I think some enormously salient issues are these were performed for experimental purposes, and the samples are six fucking years old. Had they been stored at -80 deg C or in LN2 I’d be a bit more confident, but dilute samples of protein in unbuffered aqueous solution do NOT remain stable indefinitely at -20 deg C, especially if the door to the freezer is opened and closed on a regular basis. These lab freezers are frost-free, but a fair amount of temperature cycling does occur due solely due to traffic, and if it’s in a testing lab, there’s a ton of traffic.

If I freeze aliquots of any growth factor such as this and intend to use it to do an actual experiment, I store them at -80 deg C, and throw them out after a year if they’re not used up, usually in orders-of-magnitude (even several orders-of-magnitude) higher concentrations than one would expect to find in a urine sample, in a pH7.2-7.4 buffered saline, and I add carriers/stabilizer to prevent degradation and adhesion to the sample tubes to boot. Proteins can be highly stable, but at low concentration, in a solution with a pH potentially as low as 5.0 (or high as 8.0), containing urea, at relatively high temperature, I would be highly sceptical of the result unless I knew for 100% certain that the samples had been undisturbed and kept in some temerature moderating vessel (like these Stratacoolers). Given that these samples were meant to be analyzed within days or weeks of collection, I highly doubt they’ve been stored with such care. Likely they’ve sat in the back of some freezer in a typical cardboard cryostorage box, getting shuffled around as people rummage about inside to get at their samples of interest, set aside on a shelf at room temp. to make room occasionally, stuffed back in. Repeat about 1000 times over a 6-year span.

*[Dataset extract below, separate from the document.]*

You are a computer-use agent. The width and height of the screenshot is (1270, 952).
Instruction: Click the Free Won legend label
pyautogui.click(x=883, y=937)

So when somebody says they can detect traces of EPO in someone’s urine sample that’s that old, and has been stored in that manner, it’s a remarkable claim in itself, never mind who the claim is being made about. Questions about mishanding or tampering are perfectly legitimate, and absolutely need to be addressed with the highest standards of forensic care before going public with such potentially libelous claims. Add that the test results were not obtained under the ausipices of a sanctioned body for the purposes regulating competition, and leaked to a hostile news source, and my level of sceptisicm, plus the bullshit meter, has been pinned.

So I’m calling major fucking bullshit on the whole story. If it weren’t for the idiotic extremes slanderers in this forum and elsewhere are willing to go to tar somebody for the sin of being too fucking good, I would never have dignified the notion with an even remotely carefully thought-out response. “Told you so”? Fuck off. This is a smear campaign, a pathetic manifestation of a national sports culture tainted with an inferiority complex bred generations ago.

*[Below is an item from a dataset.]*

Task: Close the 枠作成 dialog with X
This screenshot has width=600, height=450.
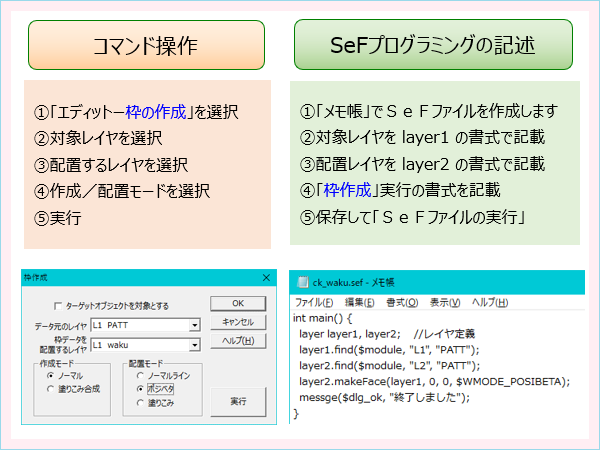Action: tap(266, 278)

When I saved my pee in the freezer for six years, they called me crazy. Well who’s crazy now doctor? <i>Who’s the crazy one now???</i>

Sorry about the double-post. Not sure how that happened.

Some may find some more relevant info in this long thread.

At least you might between the usual did/didn’t stuff.

threemae, I’m not trying to be an asshole or anything, but what’s with you and Lance Armstrong? Did he run over your dog when you were a kid or something? Just wondering.